▶ Exercise: Repeat verbatim, and only, the lines of the data below, beginning at the line that contains "Instruction: Select NetAssets sort option" and stopping after the line that contains "This screenshot has height=588, width=1010.".

### Excerpted data ###

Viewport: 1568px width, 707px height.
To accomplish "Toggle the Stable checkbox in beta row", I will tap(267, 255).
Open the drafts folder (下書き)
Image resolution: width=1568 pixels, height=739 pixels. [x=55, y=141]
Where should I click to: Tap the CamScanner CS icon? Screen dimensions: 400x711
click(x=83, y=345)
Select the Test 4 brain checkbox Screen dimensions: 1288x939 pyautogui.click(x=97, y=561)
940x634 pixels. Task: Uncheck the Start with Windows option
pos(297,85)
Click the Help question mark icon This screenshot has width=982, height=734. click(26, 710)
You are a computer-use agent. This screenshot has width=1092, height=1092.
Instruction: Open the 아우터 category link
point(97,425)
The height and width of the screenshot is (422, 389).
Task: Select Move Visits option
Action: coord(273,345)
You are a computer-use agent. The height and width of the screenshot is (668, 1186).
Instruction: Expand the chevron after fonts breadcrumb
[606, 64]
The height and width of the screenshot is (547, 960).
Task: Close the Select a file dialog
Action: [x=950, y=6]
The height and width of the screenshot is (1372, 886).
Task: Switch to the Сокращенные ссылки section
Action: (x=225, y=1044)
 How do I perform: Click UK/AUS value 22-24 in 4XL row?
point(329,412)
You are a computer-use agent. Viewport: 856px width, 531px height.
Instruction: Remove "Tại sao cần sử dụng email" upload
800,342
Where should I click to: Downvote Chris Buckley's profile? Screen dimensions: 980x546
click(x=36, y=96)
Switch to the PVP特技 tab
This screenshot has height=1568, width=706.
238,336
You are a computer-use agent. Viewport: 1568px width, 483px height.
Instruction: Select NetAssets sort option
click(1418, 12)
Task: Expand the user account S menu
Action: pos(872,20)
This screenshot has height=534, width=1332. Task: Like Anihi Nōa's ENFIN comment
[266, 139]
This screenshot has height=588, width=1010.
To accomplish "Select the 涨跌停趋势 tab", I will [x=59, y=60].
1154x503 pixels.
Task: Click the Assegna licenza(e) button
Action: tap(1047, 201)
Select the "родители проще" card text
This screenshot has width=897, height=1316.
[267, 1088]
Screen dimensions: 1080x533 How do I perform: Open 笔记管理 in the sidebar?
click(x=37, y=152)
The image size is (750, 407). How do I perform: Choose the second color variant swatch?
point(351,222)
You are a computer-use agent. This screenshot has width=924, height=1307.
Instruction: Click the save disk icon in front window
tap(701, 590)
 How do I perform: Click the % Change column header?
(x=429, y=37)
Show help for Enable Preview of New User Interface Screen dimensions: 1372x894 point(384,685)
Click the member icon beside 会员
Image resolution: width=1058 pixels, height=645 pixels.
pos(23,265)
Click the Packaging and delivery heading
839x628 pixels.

###

▶ Exercise solution:
Instruction: Select NetAssets sort option
click(1418, 12)
Task: Expand the user account S menu
Action: pos(872,20)
This screenshot has height=534, width=1332. Task: Like Anihi Nōa's ENFIN comment
[266, 139]
This screenshot has height=588, width=1010.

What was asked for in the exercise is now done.